- Poster of the film
- Directed by: Nurul Alam Atique
- Screenplay by: Nurul Alam Atique
- Produced by: Shahriar Shakil
- Starring: Ahmed Rubel; Jaya Ahsan; Tariq Anam Khan; Sushoma Sarkar;
- Cinematography: Ayan Rehal
- Edited by: Sajal Alok
- Music by: Rashed Sharif Shoeb
- Production companies: Alpha-i; Chorki;
- Release date: February 9, 2024;
- Running time: 92 minutes
- Country: Bangladesh
- Language: Bangla

= Peyarar Subash =

Peyarar Subash (Bengali: পেয়ারার সুবাস) (Note: পেয়ারার সুবাস; ) is a 2024 Bangladeshi psychological thriller film directed by Nurul Alam Atique and co-produced by Alpha-i Studios Ltd. and Chorki. The film star Ahmed Rubel and Jaya Ahsan, along with Tariq Anam Khan, Sushoma Sarkar and Nur Imran Mithu. Ahmad Rubel died of illness on the way to the premiere show of the film the day before its release.

== Cast ==
- Ahmed Rubel
- Jaya Ahsan as Peyara
- Tariq Anam Khan
- Sushoma Sarkar
- Noor Imran Mithu

== Filming ==
The filming was begun in 2016. It was stopped in late 2020 amid the COVID-19 pandemic in Bangladesh, with intermittent breaks after the start of work.
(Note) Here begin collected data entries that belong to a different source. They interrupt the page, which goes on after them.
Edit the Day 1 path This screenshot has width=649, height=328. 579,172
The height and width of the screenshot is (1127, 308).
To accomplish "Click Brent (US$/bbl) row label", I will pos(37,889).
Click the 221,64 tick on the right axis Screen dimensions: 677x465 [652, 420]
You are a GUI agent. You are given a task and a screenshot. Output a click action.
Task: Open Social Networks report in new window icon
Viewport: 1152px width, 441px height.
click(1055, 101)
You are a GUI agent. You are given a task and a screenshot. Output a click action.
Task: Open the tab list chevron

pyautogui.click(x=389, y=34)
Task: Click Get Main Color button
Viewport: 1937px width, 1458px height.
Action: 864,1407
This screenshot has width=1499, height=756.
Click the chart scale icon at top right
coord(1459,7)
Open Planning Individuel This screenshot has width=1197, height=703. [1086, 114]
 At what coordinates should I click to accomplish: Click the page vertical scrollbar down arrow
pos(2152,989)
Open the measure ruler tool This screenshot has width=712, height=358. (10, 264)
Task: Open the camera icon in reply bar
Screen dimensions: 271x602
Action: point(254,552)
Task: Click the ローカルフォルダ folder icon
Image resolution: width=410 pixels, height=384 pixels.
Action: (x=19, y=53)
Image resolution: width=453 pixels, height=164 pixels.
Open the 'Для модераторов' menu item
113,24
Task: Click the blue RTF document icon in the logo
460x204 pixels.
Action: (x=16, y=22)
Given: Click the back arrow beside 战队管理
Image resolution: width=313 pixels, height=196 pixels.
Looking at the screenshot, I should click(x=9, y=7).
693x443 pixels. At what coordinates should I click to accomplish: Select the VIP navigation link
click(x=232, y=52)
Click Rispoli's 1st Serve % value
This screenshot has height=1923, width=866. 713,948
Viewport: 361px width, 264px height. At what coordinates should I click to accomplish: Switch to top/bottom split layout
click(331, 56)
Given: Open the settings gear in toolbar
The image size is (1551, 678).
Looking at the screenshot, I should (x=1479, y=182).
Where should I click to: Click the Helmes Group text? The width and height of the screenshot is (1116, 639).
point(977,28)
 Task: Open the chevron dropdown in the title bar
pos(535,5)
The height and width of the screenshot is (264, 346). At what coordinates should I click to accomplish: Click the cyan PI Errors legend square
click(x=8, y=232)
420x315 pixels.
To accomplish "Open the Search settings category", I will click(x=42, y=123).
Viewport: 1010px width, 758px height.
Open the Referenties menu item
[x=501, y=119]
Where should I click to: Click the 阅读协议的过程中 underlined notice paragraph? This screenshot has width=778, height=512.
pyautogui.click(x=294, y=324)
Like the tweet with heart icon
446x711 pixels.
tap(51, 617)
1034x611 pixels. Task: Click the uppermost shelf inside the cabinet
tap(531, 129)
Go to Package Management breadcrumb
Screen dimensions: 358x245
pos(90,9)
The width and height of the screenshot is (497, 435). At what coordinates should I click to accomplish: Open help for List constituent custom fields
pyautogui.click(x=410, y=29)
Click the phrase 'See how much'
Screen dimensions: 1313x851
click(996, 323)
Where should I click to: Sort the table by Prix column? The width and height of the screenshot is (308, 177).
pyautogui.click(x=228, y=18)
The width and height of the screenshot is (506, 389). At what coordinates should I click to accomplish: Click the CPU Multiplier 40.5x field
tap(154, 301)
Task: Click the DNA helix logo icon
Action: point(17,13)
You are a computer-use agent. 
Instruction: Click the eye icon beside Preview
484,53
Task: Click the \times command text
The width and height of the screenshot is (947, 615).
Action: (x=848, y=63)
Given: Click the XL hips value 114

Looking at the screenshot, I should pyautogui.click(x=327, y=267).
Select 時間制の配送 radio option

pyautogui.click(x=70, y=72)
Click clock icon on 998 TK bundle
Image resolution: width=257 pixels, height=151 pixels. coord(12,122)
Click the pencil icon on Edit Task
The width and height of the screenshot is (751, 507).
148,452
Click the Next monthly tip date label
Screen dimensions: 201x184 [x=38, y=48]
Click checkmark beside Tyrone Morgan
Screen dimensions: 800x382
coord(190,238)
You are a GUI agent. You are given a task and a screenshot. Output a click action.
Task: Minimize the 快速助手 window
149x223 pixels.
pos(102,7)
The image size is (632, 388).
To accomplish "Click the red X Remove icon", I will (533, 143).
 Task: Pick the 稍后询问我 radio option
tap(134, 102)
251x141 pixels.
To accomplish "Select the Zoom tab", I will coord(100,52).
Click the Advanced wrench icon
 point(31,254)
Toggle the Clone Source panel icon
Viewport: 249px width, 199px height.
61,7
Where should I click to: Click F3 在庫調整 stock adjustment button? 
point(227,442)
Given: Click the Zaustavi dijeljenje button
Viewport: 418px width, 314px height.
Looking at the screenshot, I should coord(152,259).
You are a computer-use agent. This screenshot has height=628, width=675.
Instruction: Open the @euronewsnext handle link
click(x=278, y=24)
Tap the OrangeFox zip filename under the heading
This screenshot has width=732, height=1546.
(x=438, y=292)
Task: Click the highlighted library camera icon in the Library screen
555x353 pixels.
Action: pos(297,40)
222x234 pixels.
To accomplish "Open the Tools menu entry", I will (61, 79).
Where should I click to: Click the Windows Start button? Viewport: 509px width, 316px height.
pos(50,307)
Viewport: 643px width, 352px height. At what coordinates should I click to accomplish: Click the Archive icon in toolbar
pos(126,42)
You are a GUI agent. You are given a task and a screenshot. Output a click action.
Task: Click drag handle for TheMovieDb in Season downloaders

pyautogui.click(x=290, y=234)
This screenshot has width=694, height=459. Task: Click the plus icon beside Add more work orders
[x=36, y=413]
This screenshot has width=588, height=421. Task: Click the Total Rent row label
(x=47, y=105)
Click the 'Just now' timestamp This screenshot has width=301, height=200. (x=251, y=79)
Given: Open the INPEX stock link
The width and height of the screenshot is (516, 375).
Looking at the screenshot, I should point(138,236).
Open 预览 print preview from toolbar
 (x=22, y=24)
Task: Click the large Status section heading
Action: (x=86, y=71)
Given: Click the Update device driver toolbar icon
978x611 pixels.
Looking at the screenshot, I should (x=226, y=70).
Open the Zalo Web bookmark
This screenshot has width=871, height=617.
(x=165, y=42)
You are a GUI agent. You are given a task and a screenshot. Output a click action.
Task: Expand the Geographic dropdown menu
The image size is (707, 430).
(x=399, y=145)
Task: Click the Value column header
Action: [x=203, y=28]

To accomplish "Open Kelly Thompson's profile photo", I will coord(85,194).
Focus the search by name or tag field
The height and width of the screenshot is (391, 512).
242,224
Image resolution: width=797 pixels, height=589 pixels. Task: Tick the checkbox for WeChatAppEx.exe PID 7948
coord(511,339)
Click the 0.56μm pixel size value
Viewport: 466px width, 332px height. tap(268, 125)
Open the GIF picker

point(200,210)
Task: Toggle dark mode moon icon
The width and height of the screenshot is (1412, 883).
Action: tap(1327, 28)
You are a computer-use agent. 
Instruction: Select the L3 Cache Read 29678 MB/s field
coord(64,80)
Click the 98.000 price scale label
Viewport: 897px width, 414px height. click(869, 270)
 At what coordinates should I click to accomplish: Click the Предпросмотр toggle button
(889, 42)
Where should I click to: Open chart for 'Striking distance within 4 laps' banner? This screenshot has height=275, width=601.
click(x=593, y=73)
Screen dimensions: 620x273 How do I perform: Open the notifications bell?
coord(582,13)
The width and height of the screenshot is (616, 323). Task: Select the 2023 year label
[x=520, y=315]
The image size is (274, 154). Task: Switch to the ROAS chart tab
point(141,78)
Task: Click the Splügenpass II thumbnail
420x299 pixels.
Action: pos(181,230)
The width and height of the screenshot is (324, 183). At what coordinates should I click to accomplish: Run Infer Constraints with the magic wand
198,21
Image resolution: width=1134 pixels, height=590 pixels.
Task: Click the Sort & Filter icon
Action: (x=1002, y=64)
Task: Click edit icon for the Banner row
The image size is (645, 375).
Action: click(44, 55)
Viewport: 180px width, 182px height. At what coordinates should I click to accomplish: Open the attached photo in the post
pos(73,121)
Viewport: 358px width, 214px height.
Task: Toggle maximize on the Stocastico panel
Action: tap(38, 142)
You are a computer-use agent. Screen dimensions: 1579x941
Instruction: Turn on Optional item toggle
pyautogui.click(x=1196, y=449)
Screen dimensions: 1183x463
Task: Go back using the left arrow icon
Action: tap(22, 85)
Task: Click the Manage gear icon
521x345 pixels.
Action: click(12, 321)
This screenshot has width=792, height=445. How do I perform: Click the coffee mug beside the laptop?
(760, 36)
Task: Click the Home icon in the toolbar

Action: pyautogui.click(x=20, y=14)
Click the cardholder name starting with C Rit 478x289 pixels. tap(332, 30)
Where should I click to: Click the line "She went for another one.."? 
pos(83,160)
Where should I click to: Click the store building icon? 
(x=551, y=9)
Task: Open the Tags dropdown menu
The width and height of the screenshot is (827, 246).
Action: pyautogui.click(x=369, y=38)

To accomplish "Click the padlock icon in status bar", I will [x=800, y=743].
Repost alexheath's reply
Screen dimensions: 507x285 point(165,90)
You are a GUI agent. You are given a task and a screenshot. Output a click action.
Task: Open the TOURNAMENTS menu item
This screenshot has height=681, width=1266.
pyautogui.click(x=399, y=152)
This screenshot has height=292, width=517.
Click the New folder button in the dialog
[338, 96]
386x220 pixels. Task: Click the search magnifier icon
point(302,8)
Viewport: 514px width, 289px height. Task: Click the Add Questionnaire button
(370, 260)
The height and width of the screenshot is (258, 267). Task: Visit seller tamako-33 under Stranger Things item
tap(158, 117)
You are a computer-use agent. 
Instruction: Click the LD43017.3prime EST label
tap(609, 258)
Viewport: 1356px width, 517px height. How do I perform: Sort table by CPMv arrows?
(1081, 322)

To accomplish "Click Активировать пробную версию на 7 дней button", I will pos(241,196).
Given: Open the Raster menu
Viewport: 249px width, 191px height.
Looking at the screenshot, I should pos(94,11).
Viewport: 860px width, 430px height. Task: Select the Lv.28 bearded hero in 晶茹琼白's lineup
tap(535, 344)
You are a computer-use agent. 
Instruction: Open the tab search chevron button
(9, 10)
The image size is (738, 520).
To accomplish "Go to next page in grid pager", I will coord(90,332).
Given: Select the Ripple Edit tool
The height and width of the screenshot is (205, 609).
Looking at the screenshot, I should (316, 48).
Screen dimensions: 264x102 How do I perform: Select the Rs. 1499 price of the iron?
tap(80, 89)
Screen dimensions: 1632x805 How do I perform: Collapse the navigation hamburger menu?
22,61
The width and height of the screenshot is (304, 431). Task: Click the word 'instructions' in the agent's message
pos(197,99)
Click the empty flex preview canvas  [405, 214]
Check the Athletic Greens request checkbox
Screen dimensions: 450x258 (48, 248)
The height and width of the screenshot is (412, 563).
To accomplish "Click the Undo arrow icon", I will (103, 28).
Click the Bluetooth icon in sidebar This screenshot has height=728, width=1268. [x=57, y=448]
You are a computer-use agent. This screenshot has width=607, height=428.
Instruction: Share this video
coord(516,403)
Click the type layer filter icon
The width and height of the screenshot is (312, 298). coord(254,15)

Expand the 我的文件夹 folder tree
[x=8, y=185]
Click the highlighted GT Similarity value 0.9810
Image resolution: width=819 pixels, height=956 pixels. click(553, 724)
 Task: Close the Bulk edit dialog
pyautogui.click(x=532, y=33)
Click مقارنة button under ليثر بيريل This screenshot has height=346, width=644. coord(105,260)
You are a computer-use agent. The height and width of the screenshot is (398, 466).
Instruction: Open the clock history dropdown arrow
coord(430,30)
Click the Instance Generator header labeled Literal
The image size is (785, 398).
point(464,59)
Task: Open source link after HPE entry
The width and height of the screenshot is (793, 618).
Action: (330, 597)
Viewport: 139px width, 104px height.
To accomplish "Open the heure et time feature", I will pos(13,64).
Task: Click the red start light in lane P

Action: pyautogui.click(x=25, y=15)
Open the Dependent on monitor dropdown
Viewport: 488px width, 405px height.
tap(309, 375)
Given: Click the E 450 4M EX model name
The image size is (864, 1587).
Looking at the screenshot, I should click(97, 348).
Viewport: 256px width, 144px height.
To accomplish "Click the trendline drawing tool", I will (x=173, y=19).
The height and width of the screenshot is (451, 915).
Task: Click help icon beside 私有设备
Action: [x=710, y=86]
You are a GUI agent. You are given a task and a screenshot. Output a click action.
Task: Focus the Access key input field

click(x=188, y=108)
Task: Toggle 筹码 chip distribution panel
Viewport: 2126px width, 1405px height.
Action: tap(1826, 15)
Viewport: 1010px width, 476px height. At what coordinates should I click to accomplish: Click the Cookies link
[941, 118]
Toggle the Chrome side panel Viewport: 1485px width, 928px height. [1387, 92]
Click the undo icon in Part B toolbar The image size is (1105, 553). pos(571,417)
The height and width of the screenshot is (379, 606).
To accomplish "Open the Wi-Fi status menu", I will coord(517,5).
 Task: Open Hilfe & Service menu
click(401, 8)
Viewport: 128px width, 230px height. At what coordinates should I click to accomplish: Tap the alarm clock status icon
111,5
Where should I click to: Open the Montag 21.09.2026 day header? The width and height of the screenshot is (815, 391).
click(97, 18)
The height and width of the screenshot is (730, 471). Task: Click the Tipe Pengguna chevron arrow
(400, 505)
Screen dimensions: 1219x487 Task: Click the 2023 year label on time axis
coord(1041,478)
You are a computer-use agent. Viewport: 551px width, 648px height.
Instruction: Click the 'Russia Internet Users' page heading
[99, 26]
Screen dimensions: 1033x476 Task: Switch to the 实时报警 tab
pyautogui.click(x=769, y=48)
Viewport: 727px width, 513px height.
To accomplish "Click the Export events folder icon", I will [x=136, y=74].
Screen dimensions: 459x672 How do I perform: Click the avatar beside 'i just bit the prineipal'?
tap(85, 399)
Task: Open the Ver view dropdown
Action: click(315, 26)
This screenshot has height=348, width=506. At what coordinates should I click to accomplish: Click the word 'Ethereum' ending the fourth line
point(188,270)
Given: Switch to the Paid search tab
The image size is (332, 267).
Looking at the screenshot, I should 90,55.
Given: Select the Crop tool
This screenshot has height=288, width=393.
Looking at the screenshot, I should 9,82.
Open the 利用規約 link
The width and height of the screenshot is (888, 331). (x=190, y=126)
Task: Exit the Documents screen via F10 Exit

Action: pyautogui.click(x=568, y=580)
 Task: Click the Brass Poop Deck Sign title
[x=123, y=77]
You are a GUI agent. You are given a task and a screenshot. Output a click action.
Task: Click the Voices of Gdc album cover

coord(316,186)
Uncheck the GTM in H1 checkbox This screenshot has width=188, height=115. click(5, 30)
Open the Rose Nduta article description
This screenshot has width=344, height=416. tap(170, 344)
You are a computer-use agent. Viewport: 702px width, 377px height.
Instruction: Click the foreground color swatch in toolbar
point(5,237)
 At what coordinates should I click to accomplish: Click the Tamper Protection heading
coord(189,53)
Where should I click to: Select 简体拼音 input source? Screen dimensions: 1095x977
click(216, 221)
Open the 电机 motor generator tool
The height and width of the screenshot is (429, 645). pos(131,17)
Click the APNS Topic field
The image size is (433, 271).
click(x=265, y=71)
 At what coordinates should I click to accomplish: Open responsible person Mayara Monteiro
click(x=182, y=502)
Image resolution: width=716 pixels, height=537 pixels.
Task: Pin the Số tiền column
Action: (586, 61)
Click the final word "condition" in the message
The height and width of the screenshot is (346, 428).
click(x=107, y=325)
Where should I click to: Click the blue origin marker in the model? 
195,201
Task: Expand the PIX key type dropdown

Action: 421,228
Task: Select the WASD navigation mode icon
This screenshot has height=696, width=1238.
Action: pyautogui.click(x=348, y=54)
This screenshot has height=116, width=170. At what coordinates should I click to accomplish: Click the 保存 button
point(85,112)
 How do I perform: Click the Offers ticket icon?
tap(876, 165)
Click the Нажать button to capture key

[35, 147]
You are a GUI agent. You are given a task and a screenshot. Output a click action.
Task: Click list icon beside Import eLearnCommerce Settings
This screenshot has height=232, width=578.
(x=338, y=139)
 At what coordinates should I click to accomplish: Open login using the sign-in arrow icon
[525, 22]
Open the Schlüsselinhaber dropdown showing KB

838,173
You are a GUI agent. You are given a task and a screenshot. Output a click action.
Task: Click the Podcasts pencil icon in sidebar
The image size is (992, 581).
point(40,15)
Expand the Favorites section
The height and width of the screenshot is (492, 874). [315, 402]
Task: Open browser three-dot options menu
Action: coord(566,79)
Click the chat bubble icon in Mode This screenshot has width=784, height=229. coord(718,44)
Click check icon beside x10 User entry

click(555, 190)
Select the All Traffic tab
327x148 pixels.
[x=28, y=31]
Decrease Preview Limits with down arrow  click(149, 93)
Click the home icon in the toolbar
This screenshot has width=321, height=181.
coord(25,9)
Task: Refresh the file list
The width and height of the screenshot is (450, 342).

After that it took another three years to complete the remaining post-production work.

== Release ==
Producer Shahriar Shakil confirmed with Ei Samay that the film has received the censor clarification from Bangladesh Film Censor Board in November 2023. The film was released in 27 theatres on January 9, 2024. The film premiered at the 45th Moscow International Film Festival on 26 April 2023. Although the film did not win an award at the festival, the film received a positive response there.